Pauline Menczer - WSL / Laurent MasurelThe following year brought the first of Florida-raised Lisa Andersen's four world championships. As the freckled and tomboy-ish Menczer put it, "I don't have sponsors, because I don't have blonde hair and blue eyes." At the end of 1995, with the popularity of women's surfing shooting up in large part due to a massive pretty-surfer-girl marketing campaign, Menczer decorated one of her surfboards with a hand-drawn surfing "bushpig" (Australian slang for an unattractive woman), in mordant celebration.
Menczer continued to be a top-ranked world tour performer for another four years, finishing fifth in 1995, second in 1996, sixth in 1997, and seventh in 1998, before slipping out of the top eight, having won a total of 20 world tour events, with one added in 2001 for good measure. "I think I deserve a lot more than I got," she said with a philosophical shrug. "But I've still got a lot more than I ever thought I'd have."

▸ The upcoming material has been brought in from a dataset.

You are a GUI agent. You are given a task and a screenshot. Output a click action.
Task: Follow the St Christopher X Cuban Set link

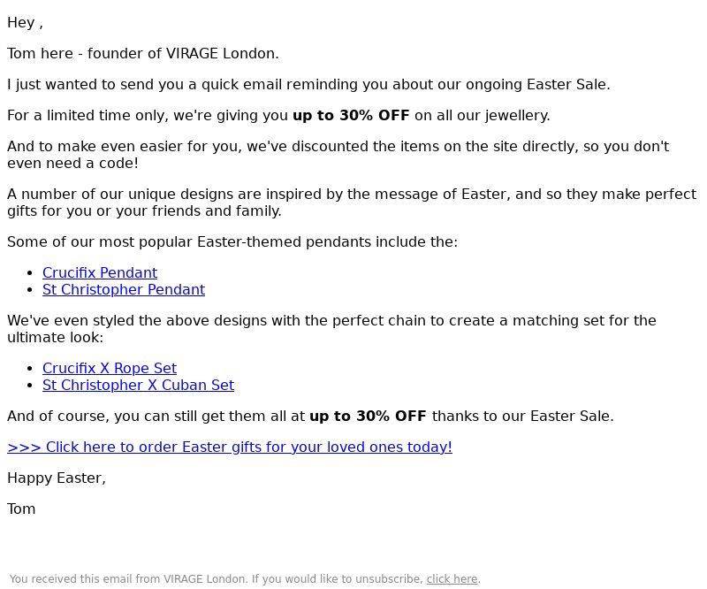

Pauline Menczer - WSL / Laurent MasurelIn 2002, the 32-year-old focused on second-tier pro events, and won both the World Qualifying Series tour, and the Foster's Pro Surfing Tour. At the end of 2006 she retired from competition. "I won contests because I had to," Menczer said. "Nobody was paying me. The good part is, I get to look back now and say 'Wow, I did it alone. No help.'"
Menczer was the top vote-getter in Australia's Surfing Life Magazine's 1993 Peer Poll. She's appeared in about 15 surf movies and videos, including Surfers: The Movie (1990), Tropical Madness (2002), and Surfabout: Down Under (2004), and is featured in Girl in the Curl (2000), an illustrated history of women's surfing.